▶ **WRITTEN EXERCISE A**:
Count the lines of the records that contain the word "menu", matching case, and give only that number.

▶ **READING TEXT**:
That is one stunning tank! I can almost see my husband rolling his eyes when I show him this and beg/plead for one.


----------



## Tabatha

*Parameters*

Pre CO2
---------
PH: 7.5
N02: < 0.3
GH: 9
KH: 6
NH3/NH4: 0
CO2: 6

Post CO2
----------
PH: 7.0 - 7.25
N02 > 0.3
GH: 11
KH: 7
NH3/NH4: 0
CO2: 12

We've only had 2 fatalities, one harlequin rasbora and one red phantom tetra, both jumped out of the tank while we've either been sleeping or at work. Everyone else has been doing great, no other fatalities! The RCS have no problems whatsoever and are quite gregarious, much to my surprise! I really thought they'd be more shy and I have a female with a very bright saddle.


----------



## Brian

Take some closeup shots


----------



## Tabatha

I'll have to wait for my brother-in-law to come over with his super-duper wide angle lens! We have an excellent Sony but I'm not as good with it as TDF.


----------



## ozi

You should add more CO2, as the optimal value would be somewhere around 20-30ppm.
I'm happy to inform you (in case you don't already know) that the RCS female with the bright saddle will soon be carrying eggs. 2-3 weeks after you see the eggs, the babies will come out. But it will take another week or so to beginning seeing them, because they're real tiny at first 

I'm sure not many RCS owners have witnessed the passionate moments of RCS procreation , but take a look here to see how our shrimpies "make sweet love down by the fire".


----------



## Katalyst

Ohhhh I'm envious! The tank is so beautiful! And I love Dougs Albino Topaz guppies as well! How neat!

▶ **WRITTEN EXERCISE B**:
Copy the part of the aquarium thread from "We've only had" to "very bright saddle.".

▶ **PROVIDED ENTRIES**:
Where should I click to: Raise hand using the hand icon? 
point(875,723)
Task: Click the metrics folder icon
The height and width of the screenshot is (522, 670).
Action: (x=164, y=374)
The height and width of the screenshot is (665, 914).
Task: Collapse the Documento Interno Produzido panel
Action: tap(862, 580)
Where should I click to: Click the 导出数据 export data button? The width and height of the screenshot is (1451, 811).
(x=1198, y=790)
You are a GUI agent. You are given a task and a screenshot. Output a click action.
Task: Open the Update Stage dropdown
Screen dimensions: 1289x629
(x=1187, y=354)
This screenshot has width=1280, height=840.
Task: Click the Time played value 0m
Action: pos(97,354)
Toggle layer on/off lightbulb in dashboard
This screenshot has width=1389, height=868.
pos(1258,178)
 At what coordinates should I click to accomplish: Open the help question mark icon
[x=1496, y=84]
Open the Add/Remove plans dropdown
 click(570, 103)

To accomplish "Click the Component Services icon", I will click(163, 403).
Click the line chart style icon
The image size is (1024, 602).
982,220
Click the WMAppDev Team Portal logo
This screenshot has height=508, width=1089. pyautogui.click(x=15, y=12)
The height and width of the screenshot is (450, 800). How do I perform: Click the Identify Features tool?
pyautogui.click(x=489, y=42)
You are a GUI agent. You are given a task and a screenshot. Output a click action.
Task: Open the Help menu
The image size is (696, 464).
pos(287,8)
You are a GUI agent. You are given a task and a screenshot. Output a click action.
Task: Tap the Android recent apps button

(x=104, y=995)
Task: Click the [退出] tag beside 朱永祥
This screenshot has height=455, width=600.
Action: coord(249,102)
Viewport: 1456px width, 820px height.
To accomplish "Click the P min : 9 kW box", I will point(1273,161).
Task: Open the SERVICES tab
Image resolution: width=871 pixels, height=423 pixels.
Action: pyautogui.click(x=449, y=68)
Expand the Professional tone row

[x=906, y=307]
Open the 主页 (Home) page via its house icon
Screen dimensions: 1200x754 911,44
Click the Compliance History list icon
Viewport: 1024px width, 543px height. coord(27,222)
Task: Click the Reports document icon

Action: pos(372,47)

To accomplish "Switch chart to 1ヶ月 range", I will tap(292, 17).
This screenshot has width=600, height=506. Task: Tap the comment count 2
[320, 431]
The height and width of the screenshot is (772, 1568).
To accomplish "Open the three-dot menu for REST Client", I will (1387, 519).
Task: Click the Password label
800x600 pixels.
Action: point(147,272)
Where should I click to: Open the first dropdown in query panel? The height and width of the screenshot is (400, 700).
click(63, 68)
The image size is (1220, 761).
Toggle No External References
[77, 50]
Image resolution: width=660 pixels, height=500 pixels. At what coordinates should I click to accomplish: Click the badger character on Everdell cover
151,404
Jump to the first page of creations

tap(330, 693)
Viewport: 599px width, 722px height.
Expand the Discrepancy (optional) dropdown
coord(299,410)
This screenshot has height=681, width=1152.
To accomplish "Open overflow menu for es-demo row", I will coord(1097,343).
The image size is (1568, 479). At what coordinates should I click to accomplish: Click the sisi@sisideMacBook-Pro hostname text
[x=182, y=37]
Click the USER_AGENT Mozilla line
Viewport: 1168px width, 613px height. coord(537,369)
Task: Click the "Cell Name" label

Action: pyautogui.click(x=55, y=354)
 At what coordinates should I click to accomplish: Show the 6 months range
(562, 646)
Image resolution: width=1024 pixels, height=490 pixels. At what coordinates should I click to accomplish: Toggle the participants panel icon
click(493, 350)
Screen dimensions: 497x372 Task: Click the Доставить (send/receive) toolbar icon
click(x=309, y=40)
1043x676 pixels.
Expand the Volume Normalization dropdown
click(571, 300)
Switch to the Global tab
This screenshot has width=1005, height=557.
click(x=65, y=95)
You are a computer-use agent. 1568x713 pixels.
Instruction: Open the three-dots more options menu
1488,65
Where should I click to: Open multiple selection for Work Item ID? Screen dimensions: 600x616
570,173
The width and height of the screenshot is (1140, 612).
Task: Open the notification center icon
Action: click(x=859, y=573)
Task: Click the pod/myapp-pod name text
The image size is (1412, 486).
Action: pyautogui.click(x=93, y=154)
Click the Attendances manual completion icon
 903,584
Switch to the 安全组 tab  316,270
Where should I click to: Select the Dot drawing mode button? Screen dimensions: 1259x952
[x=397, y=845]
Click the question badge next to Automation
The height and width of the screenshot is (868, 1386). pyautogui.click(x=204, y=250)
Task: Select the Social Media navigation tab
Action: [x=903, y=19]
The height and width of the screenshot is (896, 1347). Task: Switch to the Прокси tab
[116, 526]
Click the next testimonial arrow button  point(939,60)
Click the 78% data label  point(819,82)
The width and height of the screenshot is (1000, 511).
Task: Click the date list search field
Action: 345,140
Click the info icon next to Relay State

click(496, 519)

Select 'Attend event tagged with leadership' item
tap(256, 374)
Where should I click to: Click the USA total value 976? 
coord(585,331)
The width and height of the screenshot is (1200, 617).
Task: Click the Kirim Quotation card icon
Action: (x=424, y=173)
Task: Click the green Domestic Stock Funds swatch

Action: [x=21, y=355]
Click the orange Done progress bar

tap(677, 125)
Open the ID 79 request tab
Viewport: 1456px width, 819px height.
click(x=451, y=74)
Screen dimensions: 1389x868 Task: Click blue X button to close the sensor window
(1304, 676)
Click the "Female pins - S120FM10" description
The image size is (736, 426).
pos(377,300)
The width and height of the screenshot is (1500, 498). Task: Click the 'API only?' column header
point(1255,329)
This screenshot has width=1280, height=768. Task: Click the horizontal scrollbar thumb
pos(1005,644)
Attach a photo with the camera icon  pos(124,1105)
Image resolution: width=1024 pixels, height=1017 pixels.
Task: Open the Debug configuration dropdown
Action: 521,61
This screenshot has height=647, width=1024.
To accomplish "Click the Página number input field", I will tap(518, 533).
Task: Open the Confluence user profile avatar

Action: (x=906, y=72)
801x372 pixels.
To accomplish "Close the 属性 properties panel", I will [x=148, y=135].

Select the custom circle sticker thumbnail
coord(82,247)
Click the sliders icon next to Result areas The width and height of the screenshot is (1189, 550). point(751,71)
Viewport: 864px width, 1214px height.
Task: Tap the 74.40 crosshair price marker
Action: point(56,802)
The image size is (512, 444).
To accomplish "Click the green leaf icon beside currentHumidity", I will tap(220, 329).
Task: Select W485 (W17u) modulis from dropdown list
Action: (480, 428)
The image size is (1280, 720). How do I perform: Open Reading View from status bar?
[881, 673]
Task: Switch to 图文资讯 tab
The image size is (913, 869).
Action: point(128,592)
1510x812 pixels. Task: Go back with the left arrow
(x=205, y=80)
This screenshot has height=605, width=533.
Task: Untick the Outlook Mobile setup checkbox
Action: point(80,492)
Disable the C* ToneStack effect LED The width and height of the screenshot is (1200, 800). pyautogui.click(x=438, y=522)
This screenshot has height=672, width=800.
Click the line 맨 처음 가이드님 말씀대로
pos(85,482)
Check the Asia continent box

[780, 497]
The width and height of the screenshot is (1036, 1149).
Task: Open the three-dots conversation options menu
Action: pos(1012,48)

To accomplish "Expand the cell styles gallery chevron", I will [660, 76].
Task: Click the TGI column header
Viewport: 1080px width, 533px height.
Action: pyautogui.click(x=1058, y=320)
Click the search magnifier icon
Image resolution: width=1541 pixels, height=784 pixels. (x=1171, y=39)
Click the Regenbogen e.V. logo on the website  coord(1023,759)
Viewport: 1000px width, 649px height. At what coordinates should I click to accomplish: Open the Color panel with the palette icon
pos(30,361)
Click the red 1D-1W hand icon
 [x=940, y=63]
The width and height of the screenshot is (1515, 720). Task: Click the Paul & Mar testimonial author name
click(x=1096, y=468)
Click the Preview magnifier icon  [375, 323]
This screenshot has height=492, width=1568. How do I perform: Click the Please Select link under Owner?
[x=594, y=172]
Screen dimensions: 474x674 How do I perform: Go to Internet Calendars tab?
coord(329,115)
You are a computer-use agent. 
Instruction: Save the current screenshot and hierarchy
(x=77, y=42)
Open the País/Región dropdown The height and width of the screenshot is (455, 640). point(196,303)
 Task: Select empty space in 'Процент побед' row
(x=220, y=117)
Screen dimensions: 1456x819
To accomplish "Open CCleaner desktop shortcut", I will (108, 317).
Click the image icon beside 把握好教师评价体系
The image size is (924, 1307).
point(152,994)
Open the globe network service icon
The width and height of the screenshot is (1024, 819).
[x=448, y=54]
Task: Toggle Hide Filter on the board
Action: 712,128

▶ **TASK SOLUTION A**:
5

▶ **TASK SOLUTION B**:
We've only had 2 fatalities, one harlequin rasbora and one red phantom tetra, both jumped out of the tank while we've either been sleeping or at work. Everyone else has been doing great, no other fatalities! The RCS have no problems whatsoever and are quite gregarious, much to my surprise! I really thought they'd be more shy and I have a female with a very bright saddle.